INPUT RECORDS START
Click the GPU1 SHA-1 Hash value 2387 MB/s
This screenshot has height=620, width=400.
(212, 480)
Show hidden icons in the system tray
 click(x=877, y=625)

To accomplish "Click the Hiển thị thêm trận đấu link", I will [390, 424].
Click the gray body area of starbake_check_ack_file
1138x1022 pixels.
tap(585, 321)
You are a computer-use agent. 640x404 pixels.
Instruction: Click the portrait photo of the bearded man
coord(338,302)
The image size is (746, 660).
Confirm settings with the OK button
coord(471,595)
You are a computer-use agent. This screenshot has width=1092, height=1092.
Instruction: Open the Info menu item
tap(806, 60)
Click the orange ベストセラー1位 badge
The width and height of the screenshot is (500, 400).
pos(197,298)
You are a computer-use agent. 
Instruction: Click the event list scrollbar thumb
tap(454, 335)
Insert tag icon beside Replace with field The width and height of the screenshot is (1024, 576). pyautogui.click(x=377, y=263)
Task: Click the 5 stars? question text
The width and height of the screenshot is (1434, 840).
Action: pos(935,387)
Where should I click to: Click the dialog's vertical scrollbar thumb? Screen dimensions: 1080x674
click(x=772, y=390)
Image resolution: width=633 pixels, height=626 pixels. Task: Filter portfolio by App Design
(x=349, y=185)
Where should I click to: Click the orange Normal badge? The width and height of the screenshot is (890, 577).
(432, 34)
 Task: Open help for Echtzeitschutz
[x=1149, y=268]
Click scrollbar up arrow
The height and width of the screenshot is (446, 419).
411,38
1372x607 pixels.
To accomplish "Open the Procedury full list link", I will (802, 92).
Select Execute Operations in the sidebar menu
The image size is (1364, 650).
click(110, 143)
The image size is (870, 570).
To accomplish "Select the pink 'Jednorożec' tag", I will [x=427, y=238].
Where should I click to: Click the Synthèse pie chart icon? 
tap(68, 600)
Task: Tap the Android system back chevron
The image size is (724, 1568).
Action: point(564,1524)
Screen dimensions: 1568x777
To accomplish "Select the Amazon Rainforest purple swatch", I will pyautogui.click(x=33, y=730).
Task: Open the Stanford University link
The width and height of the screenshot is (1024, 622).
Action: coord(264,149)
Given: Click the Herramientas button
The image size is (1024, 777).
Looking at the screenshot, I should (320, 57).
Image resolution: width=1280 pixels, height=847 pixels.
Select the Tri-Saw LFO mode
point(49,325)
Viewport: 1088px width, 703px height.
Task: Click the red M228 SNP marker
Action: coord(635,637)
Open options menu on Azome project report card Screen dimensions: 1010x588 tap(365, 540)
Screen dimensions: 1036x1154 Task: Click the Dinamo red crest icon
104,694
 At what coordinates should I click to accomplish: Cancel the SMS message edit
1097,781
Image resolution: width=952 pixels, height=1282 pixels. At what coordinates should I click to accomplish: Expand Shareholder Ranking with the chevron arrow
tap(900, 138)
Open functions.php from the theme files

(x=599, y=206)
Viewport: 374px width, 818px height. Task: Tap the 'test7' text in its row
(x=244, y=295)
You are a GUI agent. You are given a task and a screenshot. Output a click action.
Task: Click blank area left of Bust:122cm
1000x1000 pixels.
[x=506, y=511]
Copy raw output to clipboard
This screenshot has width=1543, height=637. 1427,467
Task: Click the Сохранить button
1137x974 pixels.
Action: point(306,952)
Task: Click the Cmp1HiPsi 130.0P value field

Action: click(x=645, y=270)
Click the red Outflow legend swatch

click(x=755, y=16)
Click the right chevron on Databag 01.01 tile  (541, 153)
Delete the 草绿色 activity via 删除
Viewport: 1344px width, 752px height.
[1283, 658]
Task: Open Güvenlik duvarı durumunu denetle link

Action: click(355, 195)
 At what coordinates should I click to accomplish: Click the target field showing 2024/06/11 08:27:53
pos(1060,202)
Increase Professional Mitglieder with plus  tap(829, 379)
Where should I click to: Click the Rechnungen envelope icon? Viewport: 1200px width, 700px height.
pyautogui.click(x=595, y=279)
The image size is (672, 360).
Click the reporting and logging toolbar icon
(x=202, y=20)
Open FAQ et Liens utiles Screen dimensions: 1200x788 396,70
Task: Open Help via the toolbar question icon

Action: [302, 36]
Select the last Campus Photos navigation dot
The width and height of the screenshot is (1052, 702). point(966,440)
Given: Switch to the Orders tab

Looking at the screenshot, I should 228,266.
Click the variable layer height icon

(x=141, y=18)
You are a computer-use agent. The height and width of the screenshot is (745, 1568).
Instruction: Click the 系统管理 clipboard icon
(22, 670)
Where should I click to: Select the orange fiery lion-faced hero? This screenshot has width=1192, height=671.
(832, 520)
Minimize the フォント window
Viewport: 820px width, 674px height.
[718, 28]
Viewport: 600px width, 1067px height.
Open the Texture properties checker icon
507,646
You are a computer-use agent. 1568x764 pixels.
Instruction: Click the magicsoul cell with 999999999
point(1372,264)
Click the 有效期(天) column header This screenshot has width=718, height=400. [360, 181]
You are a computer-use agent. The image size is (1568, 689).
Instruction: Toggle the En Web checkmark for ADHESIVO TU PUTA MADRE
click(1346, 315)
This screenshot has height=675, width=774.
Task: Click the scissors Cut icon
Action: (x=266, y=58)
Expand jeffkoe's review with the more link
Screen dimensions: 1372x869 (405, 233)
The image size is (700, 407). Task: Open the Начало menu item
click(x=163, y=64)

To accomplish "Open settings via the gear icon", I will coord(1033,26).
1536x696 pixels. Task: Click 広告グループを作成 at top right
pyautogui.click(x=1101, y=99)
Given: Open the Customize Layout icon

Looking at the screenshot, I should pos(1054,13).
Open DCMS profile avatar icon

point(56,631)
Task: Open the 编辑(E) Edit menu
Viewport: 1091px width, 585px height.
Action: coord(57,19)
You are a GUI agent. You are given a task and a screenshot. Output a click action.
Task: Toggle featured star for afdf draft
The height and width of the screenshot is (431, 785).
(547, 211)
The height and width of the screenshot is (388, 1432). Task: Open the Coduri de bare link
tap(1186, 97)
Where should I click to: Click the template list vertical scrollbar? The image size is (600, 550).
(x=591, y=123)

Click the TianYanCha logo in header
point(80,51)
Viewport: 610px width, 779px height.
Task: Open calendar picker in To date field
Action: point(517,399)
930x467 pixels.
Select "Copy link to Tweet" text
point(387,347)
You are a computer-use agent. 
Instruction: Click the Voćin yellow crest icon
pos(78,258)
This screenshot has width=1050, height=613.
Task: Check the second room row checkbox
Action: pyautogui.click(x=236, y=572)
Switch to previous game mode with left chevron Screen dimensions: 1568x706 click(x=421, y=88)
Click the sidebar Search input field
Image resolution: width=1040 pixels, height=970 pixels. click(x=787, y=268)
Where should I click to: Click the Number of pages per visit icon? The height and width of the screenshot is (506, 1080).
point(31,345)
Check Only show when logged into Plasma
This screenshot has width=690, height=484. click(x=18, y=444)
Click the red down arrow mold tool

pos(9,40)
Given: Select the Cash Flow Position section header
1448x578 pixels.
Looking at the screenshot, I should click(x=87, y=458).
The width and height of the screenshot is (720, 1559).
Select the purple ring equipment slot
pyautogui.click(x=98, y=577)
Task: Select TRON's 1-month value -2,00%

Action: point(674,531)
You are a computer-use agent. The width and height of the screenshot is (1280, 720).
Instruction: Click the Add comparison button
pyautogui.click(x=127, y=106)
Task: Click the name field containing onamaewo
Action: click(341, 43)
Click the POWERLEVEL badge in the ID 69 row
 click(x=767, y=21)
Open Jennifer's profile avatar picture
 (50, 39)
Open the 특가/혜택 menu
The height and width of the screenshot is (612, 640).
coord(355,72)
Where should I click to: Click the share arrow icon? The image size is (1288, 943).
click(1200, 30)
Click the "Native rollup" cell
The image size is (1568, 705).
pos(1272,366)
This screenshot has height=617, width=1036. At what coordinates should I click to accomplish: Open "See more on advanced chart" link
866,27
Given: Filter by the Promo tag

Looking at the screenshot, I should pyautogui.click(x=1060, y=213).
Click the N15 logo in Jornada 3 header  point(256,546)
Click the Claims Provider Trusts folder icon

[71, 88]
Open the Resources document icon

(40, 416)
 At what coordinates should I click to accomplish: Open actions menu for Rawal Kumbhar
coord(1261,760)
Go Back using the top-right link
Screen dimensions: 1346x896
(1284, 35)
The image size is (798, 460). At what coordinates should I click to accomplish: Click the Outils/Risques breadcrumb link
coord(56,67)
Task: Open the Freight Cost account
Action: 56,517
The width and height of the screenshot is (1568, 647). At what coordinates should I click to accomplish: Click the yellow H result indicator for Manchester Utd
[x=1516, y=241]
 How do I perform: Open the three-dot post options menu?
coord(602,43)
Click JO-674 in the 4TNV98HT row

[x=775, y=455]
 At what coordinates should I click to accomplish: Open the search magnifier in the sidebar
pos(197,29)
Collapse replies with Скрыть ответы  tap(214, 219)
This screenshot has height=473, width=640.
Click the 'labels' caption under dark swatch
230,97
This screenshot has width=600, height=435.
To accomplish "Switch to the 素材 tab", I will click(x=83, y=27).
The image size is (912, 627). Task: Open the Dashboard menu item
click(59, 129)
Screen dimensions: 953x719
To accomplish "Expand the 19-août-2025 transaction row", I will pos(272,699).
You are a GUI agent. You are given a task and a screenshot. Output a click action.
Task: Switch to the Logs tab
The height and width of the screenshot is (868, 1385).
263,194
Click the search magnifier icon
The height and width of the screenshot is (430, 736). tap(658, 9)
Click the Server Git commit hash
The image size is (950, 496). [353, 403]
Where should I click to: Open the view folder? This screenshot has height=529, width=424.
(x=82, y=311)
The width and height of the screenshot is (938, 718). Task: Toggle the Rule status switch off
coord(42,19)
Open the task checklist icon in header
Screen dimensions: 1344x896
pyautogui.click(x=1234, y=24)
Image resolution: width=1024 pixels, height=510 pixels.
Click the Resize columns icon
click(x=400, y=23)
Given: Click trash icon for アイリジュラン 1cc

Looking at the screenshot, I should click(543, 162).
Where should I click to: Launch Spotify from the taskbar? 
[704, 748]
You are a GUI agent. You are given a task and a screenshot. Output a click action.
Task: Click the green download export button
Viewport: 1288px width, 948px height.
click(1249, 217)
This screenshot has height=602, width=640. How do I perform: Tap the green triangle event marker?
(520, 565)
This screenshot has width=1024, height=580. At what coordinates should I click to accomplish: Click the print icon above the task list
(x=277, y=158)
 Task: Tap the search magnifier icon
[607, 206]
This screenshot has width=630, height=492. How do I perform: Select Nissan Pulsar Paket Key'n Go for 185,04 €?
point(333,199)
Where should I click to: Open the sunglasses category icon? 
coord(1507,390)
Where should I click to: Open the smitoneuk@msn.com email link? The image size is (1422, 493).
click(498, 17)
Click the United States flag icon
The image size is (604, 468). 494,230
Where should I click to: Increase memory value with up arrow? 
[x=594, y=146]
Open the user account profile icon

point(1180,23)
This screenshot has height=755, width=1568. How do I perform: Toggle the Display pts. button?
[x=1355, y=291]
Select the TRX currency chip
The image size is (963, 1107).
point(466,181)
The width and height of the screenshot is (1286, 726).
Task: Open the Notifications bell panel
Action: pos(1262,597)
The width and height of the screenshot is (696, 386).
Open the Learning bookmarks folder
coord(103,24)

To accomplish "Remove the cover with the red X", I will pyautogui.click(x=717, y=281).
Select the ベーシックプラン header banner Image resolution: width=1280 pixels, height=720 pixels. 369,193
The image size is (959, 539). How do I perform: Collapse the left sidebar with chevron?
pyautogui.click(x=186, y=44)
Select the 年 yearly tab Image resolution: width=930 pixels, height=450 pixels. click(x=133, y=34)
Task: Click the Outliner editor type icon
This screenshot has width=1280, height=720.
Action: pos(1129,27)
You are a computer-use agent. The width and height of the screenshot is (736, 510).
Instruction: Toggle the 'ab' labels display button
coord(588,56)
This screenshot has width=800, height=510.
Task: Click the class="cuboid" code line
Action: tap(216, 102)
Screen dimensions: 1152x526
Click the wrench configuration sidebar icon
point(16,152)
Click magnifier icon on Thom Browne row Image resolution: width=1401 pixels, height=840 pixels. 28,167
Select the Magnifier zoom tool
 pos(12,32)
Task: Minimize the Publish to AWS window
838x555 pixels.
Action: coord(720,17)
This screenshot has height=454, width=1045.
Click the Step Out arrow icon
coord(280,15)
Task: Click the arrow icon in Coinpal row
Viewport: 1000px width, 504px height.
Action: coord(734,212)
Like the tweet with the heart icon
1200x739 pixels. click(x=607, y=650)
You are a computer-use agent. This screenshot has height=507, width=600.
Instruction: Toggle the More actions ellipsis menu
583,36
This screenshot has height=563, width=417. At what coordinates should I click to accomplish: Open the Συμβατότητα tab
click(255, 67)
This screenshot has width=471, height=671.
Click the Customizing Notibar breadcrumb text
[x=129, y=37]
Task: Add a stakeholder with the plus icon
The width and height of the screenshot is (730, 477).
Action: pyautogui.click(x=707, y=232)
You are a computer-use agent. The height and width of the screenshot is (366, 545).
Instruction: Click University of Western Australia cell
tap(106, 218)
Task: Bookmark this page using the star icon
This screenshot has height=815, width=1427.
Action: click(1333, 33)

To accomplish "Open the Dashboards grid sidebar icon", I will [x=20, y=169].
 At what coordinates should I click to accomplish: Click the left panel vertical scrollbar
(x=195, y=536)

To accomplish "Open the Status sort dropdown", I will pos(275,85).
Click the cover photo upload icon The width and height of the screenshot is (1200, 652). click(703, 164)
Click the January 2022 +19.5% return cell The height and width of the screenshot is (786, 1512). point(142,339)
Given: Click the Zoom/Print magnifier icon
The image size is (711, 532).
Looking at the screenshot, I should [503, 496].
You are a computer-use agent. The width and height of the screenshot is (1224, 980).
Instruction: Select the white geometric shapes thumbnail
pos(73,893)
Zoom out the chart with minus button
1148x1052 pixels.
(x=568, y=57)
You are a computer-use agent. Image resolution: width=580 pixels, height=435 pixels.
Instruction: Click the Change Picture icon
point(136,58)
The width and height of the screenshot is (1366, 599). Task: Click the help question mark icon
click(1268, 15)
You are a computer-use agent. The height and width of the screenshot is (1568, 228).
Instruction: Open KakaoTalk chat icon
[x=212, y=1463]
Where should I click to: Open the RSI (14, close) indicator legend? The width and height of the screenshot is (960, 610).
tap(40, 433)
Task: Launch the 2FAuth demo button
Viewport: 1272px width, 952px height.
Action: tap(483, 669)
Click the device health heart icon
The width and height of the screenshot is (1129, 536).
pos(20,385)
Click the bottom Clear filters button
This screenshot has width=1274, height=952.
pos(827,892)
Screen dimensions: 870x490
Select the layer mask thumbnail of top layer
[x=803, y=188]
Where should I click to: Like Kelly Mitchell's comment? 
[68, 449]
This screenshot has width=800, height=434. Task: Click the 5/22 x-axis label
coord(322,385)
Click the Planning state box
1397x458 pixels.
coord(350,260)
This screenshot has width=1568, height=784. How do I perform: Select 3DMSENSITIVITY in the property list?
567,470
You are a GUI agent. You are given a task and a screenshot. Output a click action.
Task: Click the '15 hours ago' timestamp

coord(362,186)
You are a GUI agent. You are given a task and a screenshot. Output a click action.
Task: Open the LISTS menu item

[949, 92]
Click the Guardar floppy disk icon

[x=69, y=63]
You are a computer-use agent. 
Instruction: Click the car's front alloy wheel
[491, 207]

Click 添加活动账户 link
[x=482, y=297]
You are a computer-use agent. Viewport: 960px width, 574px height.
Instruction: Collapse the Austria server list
INPUT RECORDS END
* _ASSIGNED TASK_
Exactly as written, please transcribe the lines from the start of the records above to the line that holds "Insert tag icon", both ends included.

* _WORKED SOLUTION_
Click the GPU1 SHA-1 Hash value 2387 MB/s
This screenshot has height=620, width=400.
(212, 480)
Show hidden icons in the system tray
 click(x=877, y=625)

To accomplish "Click the Hiển thị thêm trận đấu link", I will [390, 424].
Click the gray body area of starbake_check_ack_file
1138x1022 pixels.
tap(585, 321)
You are a computer-use agent. 640x404 pixels.
Instruction: Click the portrait photo of the bearded man
coord(338,302)
The image size is (746, 660).
Confirm settings with the OK button
coord(471,595)
You are a computer-use agent. This screenshot has width=1092, height=1092.
Instruction: Open the Info menu item
tap(806, 60)
Click the orange ベストセラー1位 badge
The width and height of the screenshot is (500, 400).
pos(197,298)
You are a computer-use agent. 
Instruction: Click the event list scrollbar thumb
tap(454, 335)
Insert tag icon beside Replace with field The width and height of the screenshot is (1024, 576). pyautogui.click(x=377, y=263)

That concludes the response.